Believe it or not Jeff.. a great many people here do not know about PAWS. I could ask any given relative of mine and they couldn't tell me what it was. You live in a little different world than a great number of people here.. despite all of us being surrounded by a an ocean here.

Mr. Yangetmai's letter was spot on.

lil_hammerhead said...

Boonieman - There aren't really "discrepancies" between the two.. Mr. Yangetmai's letter spells out the events in detail and in their entirety. Mr. Hardwicke's letter makes undetailed insinuations and loose accusations.

lil_hammerhead said...

Just as a point of note: The PAWS Blog has removed its statement about Mr. Yangetmai's neice "taking" the dog.

Mike said...

In your fantasy land where I dictate what my bosses do, do I get their salaries, too?

Just curious.

Jeff said...

I guess it's a world where people read the newspaper, hear the radio and watch the tv news at least periodically, and in that world, it's impossible not to know about PAWS, but as I said, the not caring part is totally believable. The attitude toward and the condition of animals here is atrocious. Instead of supporting the five or six people who give a damn, someone trashes them over money.

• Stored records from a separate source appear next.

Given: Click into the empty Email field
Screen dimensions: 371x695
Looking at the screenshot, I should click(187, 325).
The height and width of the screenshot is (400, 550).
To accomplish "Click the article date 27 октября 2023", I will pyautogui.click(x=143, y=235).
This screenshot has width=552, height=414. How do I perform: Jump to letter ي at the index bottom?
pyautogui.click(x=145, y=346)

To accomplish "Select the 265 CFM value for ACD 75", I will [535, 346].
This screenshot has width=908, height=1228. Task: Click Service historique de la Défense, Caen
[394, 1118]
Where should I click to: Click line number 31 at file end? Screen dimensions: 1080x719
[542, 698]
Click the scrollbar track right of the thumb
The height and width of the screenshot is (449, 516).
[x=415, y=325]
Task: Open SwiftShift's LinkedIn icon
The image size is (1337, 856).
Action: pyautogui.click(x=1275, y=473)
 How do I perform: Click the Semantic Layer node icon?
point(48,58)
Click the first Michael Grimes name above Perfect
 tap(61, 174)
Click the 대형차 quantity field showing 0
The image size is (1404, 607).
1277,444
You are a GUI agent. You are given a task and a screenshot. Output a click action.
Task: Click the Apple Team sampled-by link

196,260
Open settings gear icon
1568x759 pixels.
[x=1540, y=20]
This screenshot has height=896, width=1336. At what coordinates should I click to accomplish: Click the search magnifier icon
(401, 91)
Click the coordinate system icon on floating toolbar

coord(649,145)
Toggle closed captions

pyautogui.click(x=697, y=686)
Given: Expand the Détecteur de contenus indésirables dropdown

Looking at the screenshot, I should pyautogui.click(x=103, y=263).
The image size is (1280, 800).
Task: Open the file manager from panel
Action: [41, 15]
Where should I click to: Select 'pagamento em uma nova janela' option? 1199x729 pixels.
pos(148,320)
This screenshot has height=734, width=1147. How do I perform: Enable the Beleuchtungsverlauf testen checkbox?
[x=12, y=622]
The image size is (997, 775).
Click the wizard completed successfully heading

I'm done with this discussion. It's too depressing. I've made my points.

Mike said...


I see your point. In a perfect world, people would always do the right thing without wanting a reward. I can see why you're frustrated.

But I can see why the guy wrote the letter too, though. I agree that he should have kept PAWS out of it. His beef was with Adam, not PAWS.

saipanboonieman said...

me too.

lil hammerhead, youre entitled to your opinions,and so are the rest of us. it has nothing to do with ethnicity, at least not in my book. mr. yangmetai has his version, and im sure mr. hardwicke would also have a more complete and detailed account of his version.

so with all that has been said, may i suggest that we all just agree to disagree?

but i thank you and appreciate your honest and thoughtful debate.

and thank you too, jeff, for posting this in the first place. 68 comments man!! not bad!

Jeff said...

You're exactly right Mike. PAWS should have been left out of it. His beef was with Adam.

I know Katie and Melissa is my neighbor, and I know what they do and how they work, what they devote and how they care, and tarnishing that is obscene.

lil_hammerhead said...

- With regard to MarianasLife's statement about racism beginning with the European slave trade.. this is utter nonsense. The Egyptians used Nubians, the Persians made slaves of various ethnicities, on and on. As I said, I believe race often plays a role in our decision-making, whether consciously or subconsciously. I didn't suggest that only people of European decent are racist. Racism abounds in almost every culture. And if you don't think race plays any role in your decision-making, it's probably because it is subconscious, as it is in most cases.

Mike said...

I appreciate today's PAWS letter to the editor.

marianas life said...

i didn't mean it began in Europe, i mean the term and the process of categorizing people by skin color as a science. obviously all groups of people discriminate against others for any number of reasons, but what I meant was the label of race as we know it today and use it to describe groups of people is something invented and twisted into a "science" to justify the slave trade and colonization.

i'm just tired of race being used because its too simplistic and doesn't always describe the prejudice at hand. if we use race as a description, then all micronesian islanders would be in one category and that is problematic because everyday the chamoro kids discriminate against the chuukese kids where I work. and if we say pacific islander or southeast asian that would include the Filipinos and clearly they aren't liked much either. and i don't like race as a descriptor because white doesn't define me. Nor does American for that matter.

lil_hammerhead said...

The fact is whether you like it or not, deep down in some form race even plays a role in decisions you might make. Any psychologist will tell you that.

And as for the "twisted science", again.. many ancient cultures developed similar "twisted sciences" with regards to the races.